Introduction: Getting Started With RFID

Have you ever wondered how your ID tag works?

In this tutorial, we will be able to show you how to read a RFID button, or tag, if it’s held up against ID-12 RFID reader or any 125KHz module. Also this project is an easy and fun way to explain the basic concept of digital identification technique using ID-12 together with ping ultrasonic and LEDs.

Step 1: Materials

Step 2: ID-12LA RFID Kit - ID-12LA RFID Reader

In this kit there are three things: ID-12LA RFID reader, RFID Button, and ATMEGA32U2 USB Dev Board.

Here is a little information about each part:

ID-12LA RFID reader: It uses radio frequency to identifying any object with a RFID tag wirelessly within a certain range.

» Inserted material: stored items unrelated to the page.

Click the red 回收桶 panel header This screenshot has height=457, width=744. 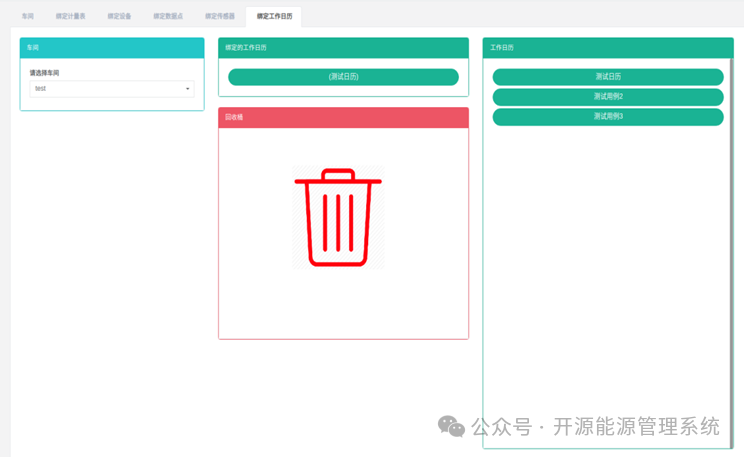click(344, 118)
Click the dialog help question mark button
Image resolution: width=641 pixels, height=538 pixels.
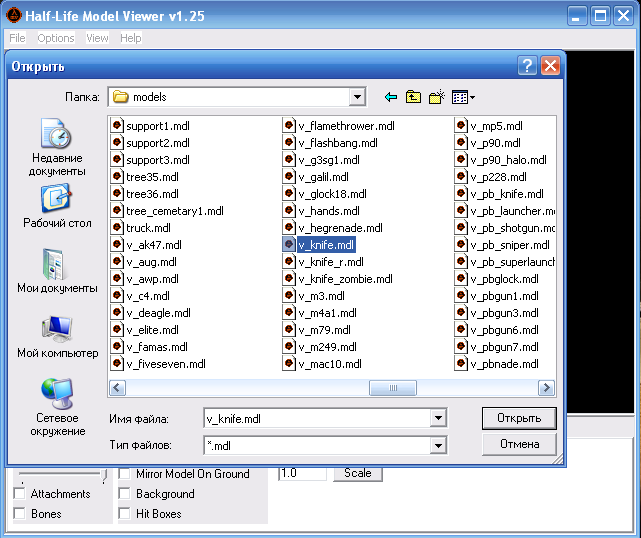(527, 66)
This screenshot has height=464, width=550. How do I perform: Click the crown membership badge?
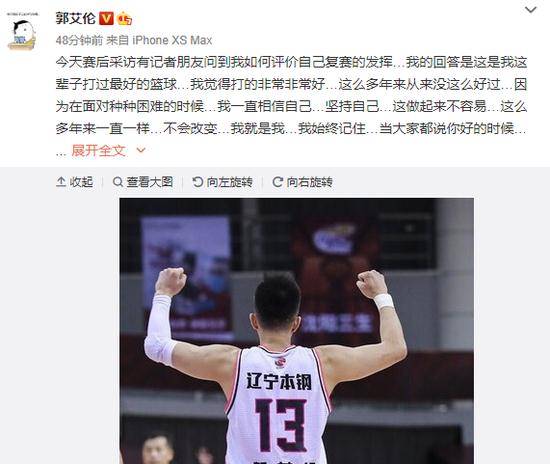coord(125,18)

  • This reader is going to send out a radio signal that is going to be picked up and answered with a unique string of data from the RFID tag or button. This module has been used in applications such as access control, load identification, alarm system, and so on.
  • The only things that make ID-12 different from the other RFID module (ID-2 and ID-20) is that it has a built-in antenna, and the size of the antenna. All these different ID readers use the same communication protocols, and works within a three data output format. This tutorial is using the ASCII (American Standard Code for Information Interchange) data format. That means out of 32 bit unique number of the RFID button, this tutorial concentrates on the 12 bit from the DATA and CHECKSUM.
    • STX stands for Start-of-Text. It indicates that communication between the RFID button and RFID reader has started while ETX is an End-of-Text communication.
    • DATA are the 10 ID tag number.
    • Check Sum is the sum of the data for the purpose of detecting error.
    • CR is the Carriage Return and LF is Linefeed.
      • See first image above.
  • It’s designed to include 11 pins, which is shown in the diagram in the second image above. In order for the reader to work, it requires a power supply to the ground and digital pin that are connected to the Arduino for serial communication. It can draw around 65mA current and works within about 100mm range.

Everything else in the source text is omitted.